→ **Source records**

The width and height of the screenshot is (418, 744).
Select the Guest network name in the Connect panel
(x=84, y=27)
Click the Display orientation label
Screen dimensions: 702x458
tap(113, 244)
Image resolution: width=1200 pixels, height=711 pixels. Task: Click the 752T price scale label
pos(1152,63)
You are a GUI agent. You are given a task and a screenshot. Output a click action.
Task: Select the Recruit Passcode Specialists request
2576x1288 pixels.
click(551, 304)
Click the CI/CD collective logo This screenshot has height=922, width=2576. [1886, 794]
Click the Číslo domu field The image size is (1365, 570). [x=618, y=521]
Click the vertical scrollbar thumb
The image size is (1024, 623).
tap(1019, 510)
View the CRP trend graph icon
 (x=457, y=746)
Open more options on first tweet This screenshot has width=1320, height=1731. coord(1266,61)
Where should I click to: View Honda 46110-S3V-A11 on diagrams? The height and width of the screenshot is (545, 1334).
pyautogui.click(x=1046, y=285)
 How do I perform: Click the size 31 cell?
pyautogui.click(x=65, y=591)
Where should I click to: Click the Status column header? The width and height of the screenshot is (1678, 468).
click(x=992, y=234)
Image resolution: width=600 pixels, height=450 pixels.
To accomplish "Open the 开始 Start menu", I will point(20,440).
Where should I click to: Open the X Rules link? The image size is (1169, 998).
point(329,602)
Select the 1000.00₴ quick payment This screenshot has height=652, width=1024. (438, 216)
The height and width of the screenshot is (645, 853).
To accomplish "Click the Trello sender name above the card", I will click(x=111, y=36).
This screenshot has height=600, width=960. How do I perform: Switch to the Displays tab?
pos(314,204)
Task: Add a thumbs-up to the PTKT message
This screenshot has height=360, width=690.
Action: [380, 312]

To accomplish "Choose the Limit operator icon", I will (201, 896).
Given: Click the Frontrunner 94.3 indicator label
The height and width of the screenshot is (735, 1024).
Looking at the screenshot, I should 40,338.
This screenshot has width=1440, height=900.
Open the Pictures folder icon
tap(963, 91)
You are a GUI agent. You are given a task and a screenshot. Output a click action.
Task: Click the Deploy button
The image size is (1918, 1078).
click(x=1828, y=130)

→ **Your instructions**
From the line that contains "Click the vertical scrollbar thumb" through the last line of the records above, copy every line exactly and leave out the rest.

→ **Answer for this exercise**
Click the vertical scrollbar thumb
The image size is (1024, 623).
tap(1019, 510)
View the CRP trend graph icon
 (x=457, y=746)
Open more options on first tweet This screenshot has width=1320, height=1731. coord(1266,61)
Where should I click to: View Honda 46110-S3V-A11 on diagrams? The height and width of the screenshot is (545, 1334).
pyautogui.click(x=1046, y=285)
 How do I perform: Click the size 31 cell?
pyautogui.click(x=65, y=591)
Where should I click to: Click the Status column header? The width and height of the screenshot is (1678, 468).
click(x=992, y=234)
Image resolution: width=600 pixels, height=450 pixels.
To accomplish "Open the 开始 Start menu", I will point(20,440).
Where should I click to: Open the X Rules link? The image size is (1169, 998).
point(329,602)
Select the 1000.00₴ quick payment This screenshot has height=652, width=1024. (438, 216)
The height and width of the screenshot is (645, 853).
To accomplish "Click the Trello sender name above the card", I will click(x=111, y=36).
This screenshot has height=600, width=960. How do I perform: Switch to the Displays tab?
pos(314,204)
Task: Add a thumbs-up to the PTKT message
This screenshot has height=360, width=690.
Action: [380, 312]

To accomplish "Choose the Limit operator icon", I will (201, 896).
Given: Click the Frontrunner 94.3 indicator label
The height and width of the screenshot is (735, 1024).
Looking at the screenshot, I should 40,338.
This screenshot has width=1440, height=900.
Open the Pictures folder icon
tap(963, 91)
You are a GUI agent. You are given a task and a screenshot. Output a click action.
Task: Click the Deploy button
The image size is (1918, 1078).
click(x=1828, y=130)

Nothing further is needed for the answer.